La Coupe Stanley. I just love to say that. I don’t know why. There’s just something about mixing French and English that seems weird.
It may not be the most popular sports championship, but it is certainly one of the biggest. Literally. I can’t think of any team sports trophy that has the names of every team winner engraved on it. It’s the sports trophy answer to 6-foot-7, 263-pound Hal Gill.
It’s also the only sports championship where the sport is a totally different game than the regular season.
Sure, it’s still hockey, in that 12 players with sticks will bat a puck back and forth across a sheet of ice. But the intensity makes it a completely different game. When announcers say, during a lively stretch of a regular season game, that the teams are playing “tournament hockey,” it’s a big compliment.

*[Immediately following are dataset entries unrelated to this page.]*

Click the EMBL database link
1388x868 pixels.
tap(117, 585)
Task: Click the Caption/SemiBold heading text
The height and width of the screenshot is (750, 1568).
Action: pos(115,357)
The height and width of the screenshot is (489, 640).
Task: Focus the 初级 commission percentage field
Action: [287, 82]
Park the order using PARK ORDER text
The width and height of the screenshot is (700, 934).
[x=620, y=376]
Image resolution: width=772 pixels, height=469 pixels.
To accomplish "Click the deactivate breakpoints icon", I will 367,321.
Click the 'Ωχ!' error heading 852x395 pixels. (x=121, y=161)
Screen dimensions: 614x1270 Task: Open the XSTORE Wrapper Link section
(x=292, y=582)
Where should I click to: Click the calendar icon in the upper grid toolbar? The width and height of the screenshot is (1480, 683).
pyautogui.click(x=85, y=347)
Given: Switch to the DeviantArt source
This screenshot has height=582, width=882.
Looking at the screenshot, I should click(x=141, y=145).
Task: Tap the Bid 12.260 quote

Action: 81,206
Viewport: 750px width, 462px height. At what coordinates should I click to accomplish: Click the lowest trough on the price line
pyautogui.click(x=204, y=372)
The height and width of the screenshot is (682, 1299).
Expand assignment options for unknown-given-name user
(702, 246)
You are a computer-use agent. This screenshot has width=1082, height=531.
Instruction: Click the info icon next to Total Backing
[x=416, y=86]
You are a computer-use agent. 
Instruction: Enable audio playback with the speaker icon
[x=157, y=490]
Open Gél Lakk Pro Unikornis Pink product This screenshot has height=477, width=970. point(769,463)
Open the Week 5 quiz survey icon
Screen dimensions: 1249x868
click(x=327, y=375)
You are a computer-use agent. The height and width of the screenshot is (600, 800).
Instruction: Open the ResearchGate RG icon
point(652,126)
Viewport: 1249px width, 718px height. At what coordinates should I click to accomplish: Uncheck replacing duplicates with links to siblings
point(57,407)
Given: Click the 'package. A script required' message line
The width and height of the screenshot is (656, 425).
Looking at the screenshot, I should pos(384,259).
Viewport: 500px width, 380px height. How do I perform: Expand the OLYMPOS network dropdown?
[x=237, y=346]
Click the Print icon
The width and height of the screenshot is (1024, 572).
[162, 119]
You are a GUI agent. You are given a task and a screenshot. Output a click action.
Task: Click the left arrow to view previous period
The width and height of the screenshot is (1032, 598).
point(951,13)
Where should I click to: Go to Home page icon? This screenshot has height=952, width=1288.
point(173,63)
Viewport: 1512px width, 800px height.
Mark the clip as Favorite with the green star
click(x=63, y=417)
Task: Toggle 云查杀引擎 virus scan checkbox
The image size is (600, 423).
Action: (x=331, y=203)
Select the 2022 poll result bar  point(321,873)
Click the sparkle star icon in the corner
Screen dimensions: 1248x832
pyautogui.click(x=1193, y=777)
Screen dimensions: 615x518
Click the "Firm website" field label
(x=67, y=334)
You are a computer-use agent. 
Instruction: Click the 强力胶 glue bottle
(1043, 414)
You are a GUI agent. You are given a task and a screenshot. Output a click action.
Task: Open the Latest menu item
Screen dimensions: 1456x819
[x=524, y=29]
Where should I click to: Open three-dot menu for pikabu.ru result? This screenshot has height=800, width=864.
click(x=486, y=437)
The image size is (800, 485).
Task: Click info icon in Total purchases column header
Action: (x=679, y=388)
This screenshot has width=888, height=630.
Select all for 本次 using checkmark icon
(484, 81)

The NHL has the longest season of all the major American sports, in a sport that is rivaled only by football in toughness. It’s impossible to maintain intensity from October to June, so there are bound to be lulls in the action. Try to stay awake at 1 a.m. as the Penguins play the L.A. Kings in December, and you’ll wonder how you became a hockey fan.
But all that is forgotten this week as 16 teams spend all their reserves in pursuit of the Stanley Cup.
A good example is Wednesday’s 4-1 Game 1 win by the Penguins over the Philadelphia Flyers. The Penguins have been improving steadily over the past few weeks with the addition of Coach Dan Bylsma, the return to action of powerful shooter Sergei Gonchar, and skillful trades that brought Bill Guerin, Chris Kunitz and Craig Adams to the ‘Burgh. But Wednesday night, they reached yet another level, including a 33-27 edge in shots and a 38-21 advantage on faceoffs.
Regardless of who your team is, they will play like you’ve never seen them before in the next few days. Everybody wants to win La Coupe Stanley.